(Collected data)

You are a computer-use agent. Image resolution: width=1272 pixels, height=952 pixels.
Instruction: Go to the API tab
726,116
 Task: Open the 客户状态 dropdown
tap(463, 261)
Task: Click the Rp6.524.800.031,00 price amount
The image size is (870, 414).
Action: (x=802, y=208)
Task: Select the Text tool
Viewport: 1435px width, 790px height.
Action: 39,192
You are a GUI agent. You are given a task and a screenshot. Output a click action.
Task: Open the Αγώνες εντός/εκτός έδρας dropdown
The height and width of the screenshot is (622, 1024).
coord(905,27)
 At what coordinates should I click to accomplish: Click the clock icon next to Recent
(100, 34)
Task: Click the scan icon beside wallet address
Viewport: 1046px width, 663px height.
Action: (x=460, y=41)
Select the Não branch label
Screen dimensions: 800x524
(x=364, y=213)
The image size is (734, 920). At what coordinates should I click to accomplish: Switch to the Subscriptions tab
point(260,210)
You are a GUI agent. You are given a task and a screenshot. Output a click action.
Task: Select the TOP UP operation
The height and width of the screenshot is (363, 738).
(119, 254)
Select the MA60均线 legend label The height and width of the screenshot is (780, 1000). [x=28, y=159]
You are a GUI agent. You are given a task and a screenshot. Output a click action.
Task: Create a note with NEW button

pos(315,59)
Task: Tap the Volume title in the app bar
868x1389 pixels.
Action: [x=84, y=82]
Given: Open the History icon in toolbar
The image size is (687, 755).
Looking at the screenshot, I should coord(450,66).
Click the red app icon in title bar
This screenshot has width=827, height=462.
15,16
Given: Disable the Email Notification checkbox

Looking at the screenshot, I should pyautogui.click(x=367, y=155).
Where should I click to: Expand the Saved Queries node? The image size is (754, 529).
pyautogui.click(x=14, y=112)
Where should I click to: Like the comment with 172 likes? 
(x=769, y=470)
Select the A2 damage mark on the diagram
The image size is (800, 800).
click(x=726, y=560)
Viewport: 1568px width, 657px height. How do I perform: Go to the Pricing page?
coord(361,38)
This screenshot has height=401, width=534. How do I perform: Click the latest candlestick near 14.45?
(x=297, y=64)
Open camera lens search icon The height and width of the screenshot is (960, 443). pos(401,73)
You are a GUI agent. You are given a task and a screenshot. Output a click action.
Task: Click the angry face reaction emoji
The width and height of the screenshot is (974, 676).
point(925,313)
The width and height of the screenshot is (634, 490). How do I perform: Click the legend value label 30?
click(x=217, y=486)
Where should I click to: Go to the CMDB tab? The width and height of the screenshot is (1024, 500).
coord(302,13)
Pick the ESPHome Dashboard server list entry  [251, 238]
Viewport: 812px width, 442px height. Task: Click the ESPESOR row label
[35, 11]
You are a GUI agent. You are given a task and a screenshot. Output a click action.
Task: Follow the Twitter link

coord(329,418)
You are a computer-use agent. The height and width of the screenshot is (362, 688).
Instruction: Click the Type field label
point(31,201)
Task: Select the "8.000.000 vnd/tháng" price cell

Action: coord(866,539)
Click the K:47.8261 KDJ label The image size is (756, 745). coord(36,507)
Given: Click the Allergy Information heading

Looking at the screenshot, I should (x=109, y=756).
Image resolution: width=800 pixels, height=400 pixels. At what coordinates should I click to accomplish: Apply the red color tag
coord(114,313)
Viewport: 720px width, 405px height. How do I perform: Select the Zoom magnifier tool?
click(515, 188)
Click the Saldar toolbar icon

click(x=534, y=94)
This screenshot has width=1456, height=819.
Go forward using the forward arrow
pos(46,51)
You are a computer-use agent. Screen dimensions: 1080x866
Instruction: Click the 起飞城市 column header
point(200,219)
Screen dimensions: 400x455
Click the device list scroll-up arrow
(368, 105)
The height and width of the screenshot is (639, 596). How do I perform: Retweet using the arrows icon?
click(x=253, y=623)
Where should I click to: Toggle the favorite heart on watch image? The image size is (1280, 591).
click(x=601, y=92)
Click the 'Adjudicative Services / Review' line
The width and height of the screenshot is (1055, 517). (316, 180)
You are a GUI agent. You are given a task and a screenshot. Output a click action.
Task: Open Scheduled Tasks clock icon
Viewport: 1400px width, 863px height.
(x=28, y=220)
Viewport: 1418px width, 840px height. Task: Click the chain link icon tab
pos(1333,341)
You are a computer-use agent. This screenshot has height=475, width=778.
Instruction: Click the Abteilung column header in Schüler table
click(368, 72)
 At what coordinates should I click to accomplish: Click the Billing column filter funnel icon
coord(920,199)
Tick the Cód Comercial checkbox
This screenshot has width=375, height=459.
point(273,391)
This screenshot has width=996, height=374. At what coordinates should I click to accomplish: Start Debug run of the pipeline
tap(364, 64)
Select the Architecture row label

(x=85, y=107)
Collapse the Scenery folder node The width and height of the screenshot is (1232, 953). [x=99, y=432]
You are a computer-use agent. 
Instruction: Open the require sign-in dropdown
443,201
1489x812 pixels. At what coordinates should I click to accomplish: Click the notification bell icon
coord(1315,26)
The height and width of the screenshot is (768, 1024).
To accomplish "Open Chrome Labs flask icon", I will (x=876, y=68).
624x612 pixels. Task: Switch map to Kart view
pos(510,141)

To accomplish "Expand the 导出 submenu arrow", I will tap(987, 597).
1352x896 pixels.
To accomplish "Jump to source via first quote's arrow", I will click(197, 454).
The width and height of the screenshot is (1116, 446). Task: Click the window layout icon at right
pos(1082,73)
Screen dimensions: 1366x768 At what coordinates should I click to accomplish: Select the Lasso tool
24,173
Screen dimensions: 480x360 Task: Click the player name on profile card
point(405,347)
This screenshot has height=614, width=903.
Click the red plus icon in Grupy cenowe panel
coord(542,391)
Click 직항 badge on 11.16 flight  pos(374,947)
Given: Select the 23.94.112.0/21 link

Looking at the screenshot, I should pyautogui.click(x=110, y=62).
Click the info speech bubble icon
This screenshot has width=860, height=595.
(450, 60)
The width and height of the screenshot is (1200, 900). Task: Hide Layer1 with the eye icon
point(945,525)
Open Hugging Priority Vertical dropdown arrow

What the task requires
From the data above, show each line that contains "computer".

Answer space
You are a computer-use agent. Image resolution: width=1272 pixels, height=952 pixels.
You are a computer-use agent. The height and width of the screenshot is (362, 688).
You are a computer-use agent. Screen dimensions: 1080x866
You are a computer-use agent. This screenshot has height=475, width=778.
You are a computer-use agent. 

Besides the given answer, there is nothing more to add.